The research showed that for patients taking a higher dose of Fablyn there was an increased risk of blood clots in the lungs, leg cramps and hot flushes, the researchers said. There was no statistically significant increase in deaths of all causes in those taking the higher dose compared with placebo. There was an “observed” increased risk in death of all causes in those taking a lower dose of Fablyn after five years of follow up, the researchers said.
The study “sheds new light on the breast cancer benefit,’’ said the lead author, Andrea LaCroix, in a telephone interview today. ‘The benefits appear to outweigh the risks pretty substantially.’’
LaCroix is a professor of epidemiology at the Fred Hutchinson Cancer Research Center in Seattle. Davis declined to say whether Pfizer will seek clearance of the drug as a breast-cancer treatment.
Fablyn is part of a class of drugs, called selective estrogen receptor modulators, that also includes Evista from Indianapolis-based Eli Lilly & Co.
The medicines bind to estrogen receptors in the body, Vogel said.
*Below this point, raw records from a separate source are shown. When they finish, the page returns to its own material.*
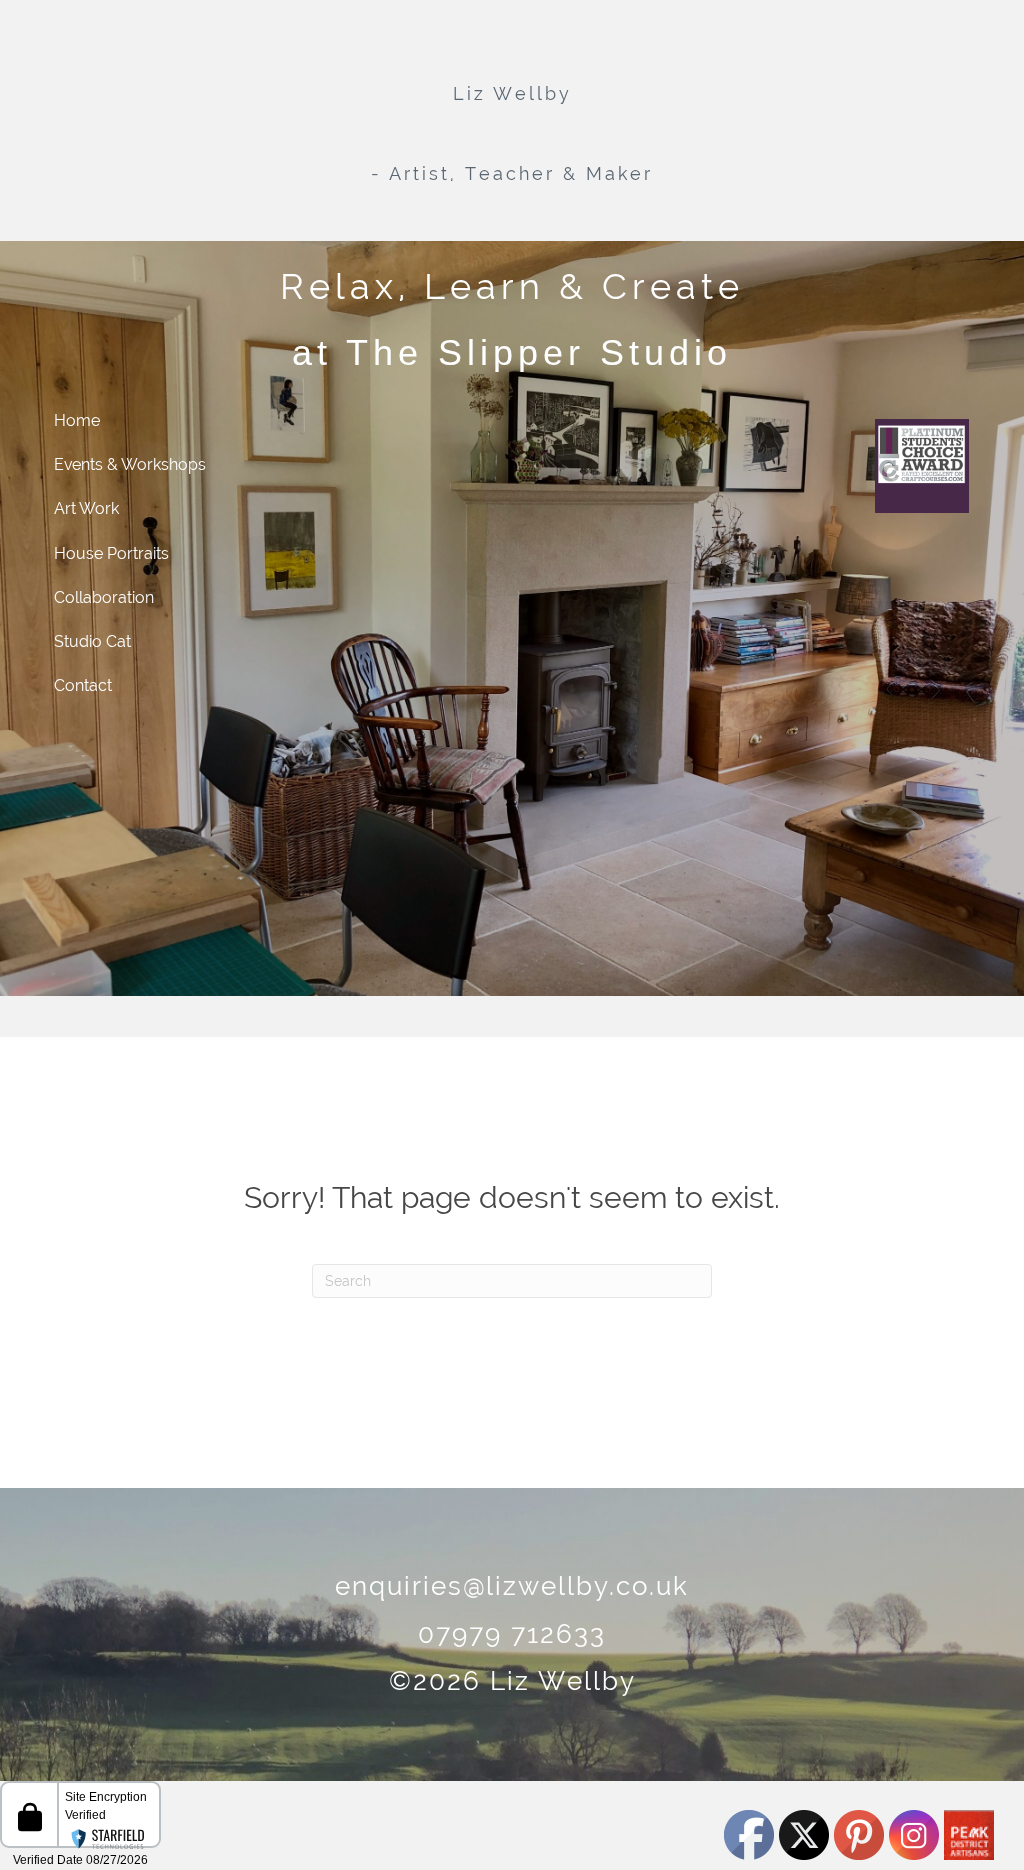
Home (77, 420)
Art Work (86, 508)
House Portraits (111, 553)
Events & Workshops (130, 464)
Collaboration (104, 597)
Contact (83, 685)
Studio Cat (92, 641)
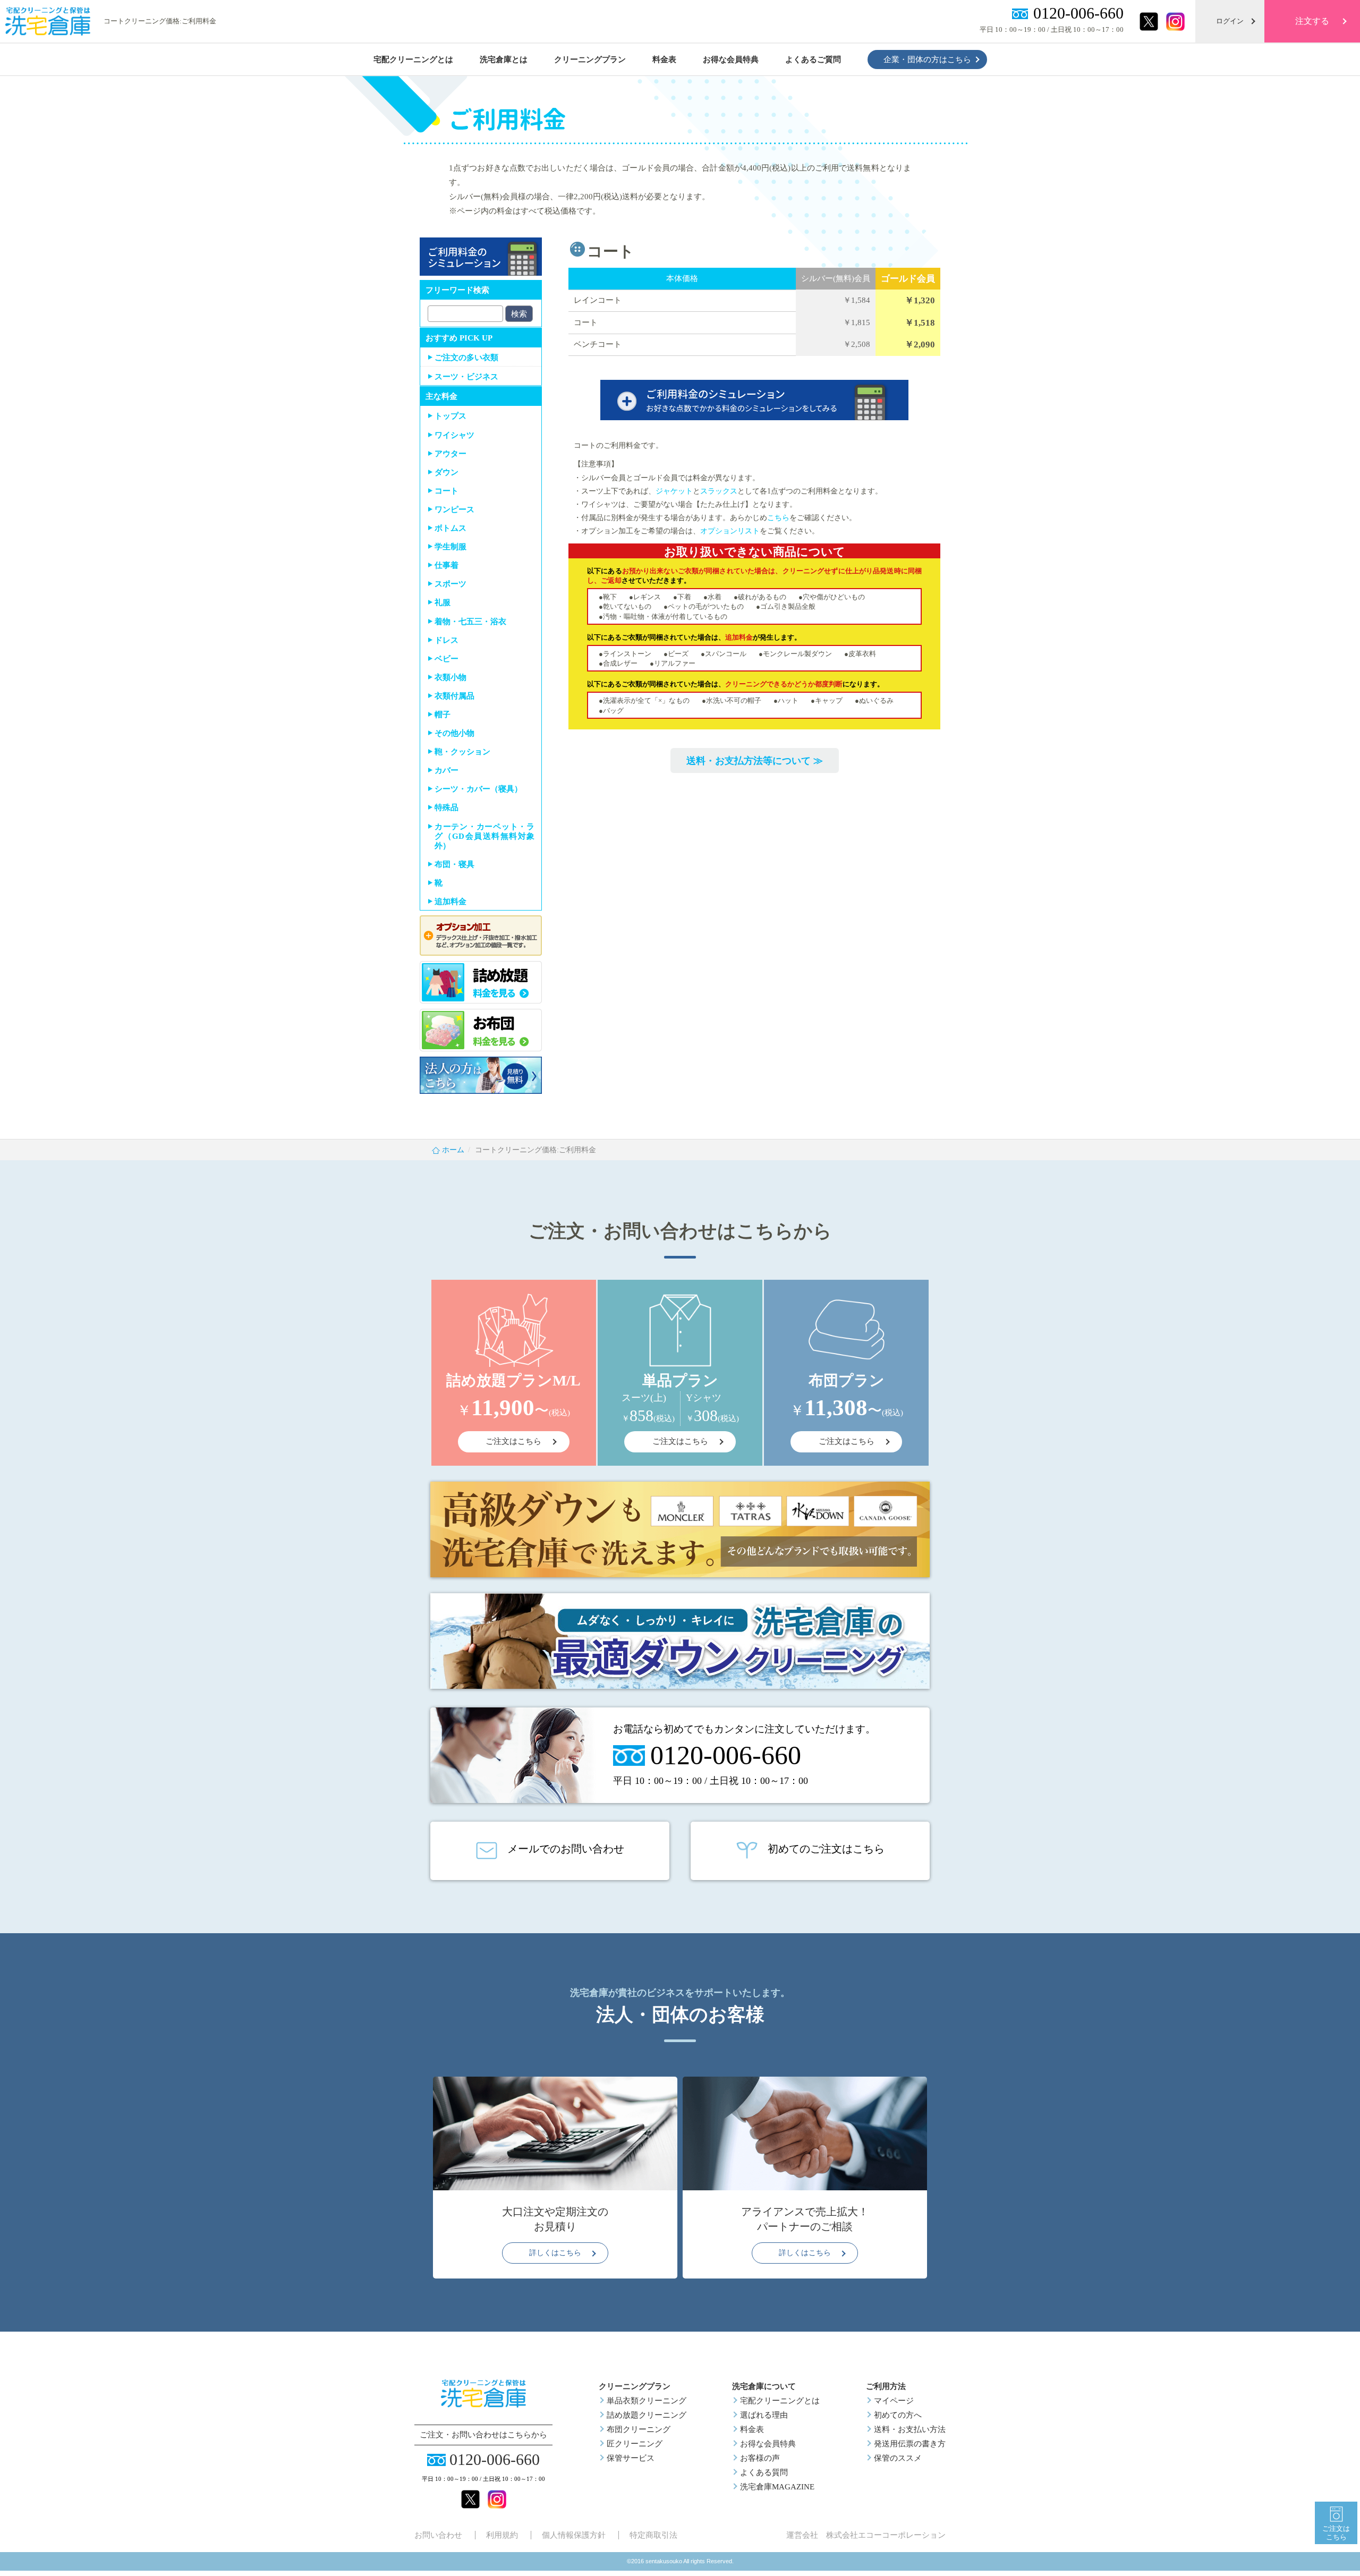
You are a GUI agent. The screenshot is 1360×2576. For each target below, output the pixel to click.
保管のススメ (898, 2458)
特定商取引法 (653, 2535)
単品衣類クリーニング (646, 2400)
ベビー (446, 658)
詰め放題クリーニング (646, 2415)
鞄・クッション (462, 751)
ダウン (446, 472)
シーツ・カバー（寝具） (478, 789)
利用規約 (502, 2535)
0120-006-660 (1078, 13)
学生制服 (450, 546)
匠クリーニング (634, 2443)
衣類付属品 (454, 696)
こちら (778, 518)
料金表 (752, 2429)
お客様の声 (760, 2458)
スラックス (718, 491)
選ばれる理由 (764, 2415)
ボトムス (450, 528)
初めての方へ (898, 2415)
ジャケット (674, 491)
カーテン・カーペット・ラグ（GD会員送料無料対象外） (484, 836)
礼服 (442, 602)
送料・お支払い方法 (910, 2429)
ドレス (446, 640)
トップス (450, 416)
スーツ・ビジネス (466, 376)
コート (446, 491)
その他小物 (454, 733)
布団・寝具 (454, 864)
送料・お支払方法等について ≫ (754, 760)
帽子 (442, 714)
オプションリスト (730, 531)
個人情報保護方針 (574, 2535)
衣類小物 (450, 677)
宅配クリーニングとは (780, 2400)
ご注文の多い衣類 (466, 357)
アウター (450, 453)
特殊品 (446, 807)
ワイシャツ (454, 435)
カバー (446, 770)
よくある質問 (764, 2472)
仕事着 (446, 565)
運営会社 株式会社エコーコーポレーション (866, 2535)
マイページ (894, 2400)
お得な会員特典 (768, 2443)
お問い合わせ (438, 2535)
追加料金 (450, 901)
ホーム (453, 1150)
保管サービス (630, 2458)
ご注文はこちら (1336, 2532)
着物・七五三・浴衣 (470, 621)
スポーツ (450, 584)
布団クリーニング (638, 2429)
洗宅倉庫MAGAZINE (777, 2487)
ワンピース (454, 509)
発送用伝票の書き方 (910, 2443)
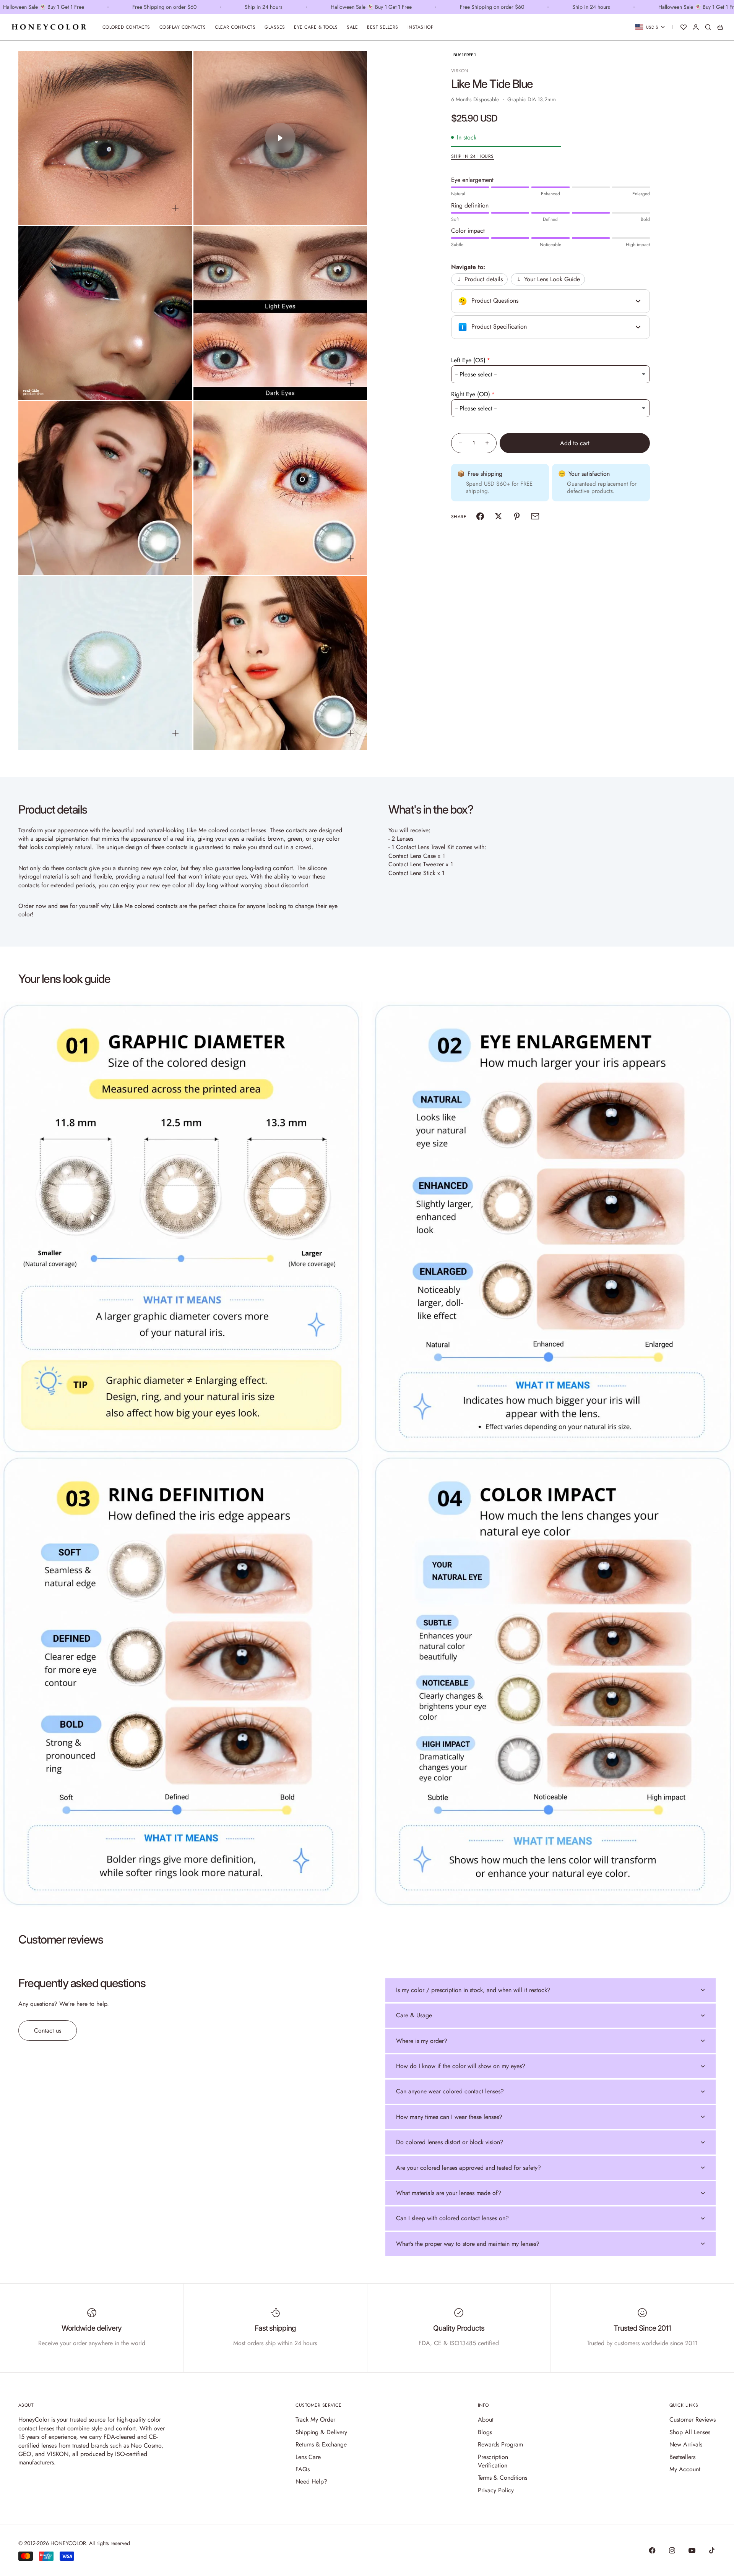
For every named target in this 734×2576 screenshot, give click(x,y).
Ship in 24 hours (472, 156)
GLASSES (275, 27)
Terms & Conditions (502, 2477)
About (486, 2419)
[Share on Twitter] (498, 516)
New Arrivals (685, 2444)
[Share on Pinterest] (516, 516)
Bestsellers (682, 2457)
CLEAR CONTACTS (235, 27)
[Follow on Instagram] (672, 2550)
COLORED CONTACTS (126, 27)
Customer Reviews (692, 2419)
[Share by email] (535, 516)
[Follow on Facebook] (652, 2550)
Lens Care (308, 2457)
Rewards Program (500, 2444)
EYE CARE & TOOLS (316, 27)
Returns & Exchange (321, 2444)
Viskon (459, 70)
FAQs (303, 2469)
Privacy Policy (496, 2490)
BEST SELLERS (382, 27)
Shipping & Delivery (321, 2432)
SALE (352, 27)
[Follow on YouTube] (692, 2550)
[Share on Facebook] (480, 516)
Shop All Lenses (689, 2432)
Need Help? (311, 2481)
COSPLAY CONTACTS (182, 27)
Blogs (485, 2432)
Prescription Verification (493, 2461)
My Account (684, 2469)
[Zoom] (175, 208)
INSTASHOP (421, 27)
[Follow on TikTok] (712, 2550)
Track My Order (315, 2419)
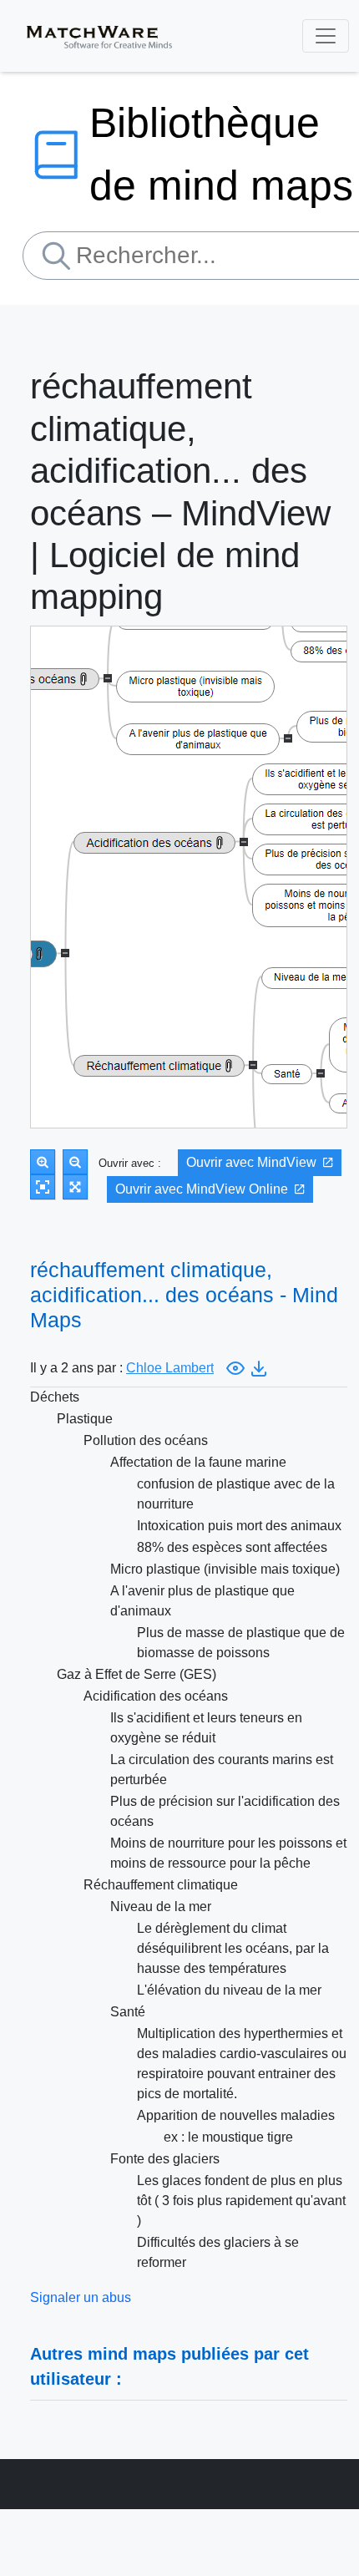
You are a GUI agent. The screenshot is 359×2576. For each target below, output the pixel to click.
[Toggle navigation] (325, 36)
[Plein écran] (75, 1186)
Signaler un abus (80, 2297)
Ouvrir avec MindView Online (201, 1189)
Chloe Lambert (170, 1368)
That helps bone quality improve, lowering fracture risk. It’s unclear how the drugs prevent breast cancer, he said.
Pfizer holds worldwide marketing rights for lasofoxifene under a license from San Diego-based Ligand Pharmaceuticals Inc., which developed the drug.
Fablyn was rejected by the FDA in September 2005 as a medicine to prevent osteoporosis because the agency had concerns it may cause cancer in the lining of the uterus, according to Pfizer. The drug also was rejected in January 2006 as a treatment for vaginal atrophy. Pfizer resubmitted the drug application to the FDA in 2007, including interim three-year data on participants included in today’s study.
The FDA reviewers found that a low dose of Fablyn was linked to more deaths from cancer and stroke, though Pfizer said the drug wasn’t likely to be the cause. Pfizer was seeking approval to sell a higher, 0.5-milligram dose that wasn’t linked to a statistically significant increase in mortality.
There was no increase in uterine cancer, although at the lower dose of 0.25 milligrams there was a rise in combined fatalities from all forms of cancer.
The FDA reviewers found there were 38 percent more deaths in the group taking the lowest dose of Fablyn in the study compared with those on a placebo, with a total of 228 deaths among all patients taking the drug. There were 14 more cancer deaths, a 70 percent increase, in those on low-dose Fablyn compared with a placebo.
In September 2008, an FDA advisory panel had voted 9-3 that the drug’s benefits outweighed risks. While the agency generally follows the recommendations of its advisory panels, it isn’t required to do so.
While Fablyn was approved in Europe in February 2009 for women at a higher risk of fractures, Pfizer isn’t selling the product there.
For the new report, the authors looked at a previous study of 8,556 postmenopausal women, ages 59 to 80, who had low bone density. They were randomly assigned to receive 0.5 milligrams of Fablyn or else 0.25 milligrams of Fablyn or a placebo, and followed for five years.
During that time, 49 women developed breast cancer, including five in the 0.5 milligram Fablyn group and 24 in the placebo group, according to the research published today.
The researchers found that women taking the 0.5 milligrams of Fablyn reduced their risk of developing a more common type of breast cancer, called estrogen receptor-positive, by 83 percent compared with placebo. Those on the higher dose of Fablyn also had a 24 percent reduction in nonspine fractures and a 42 percent lowering of spinal fractures, the researchers said.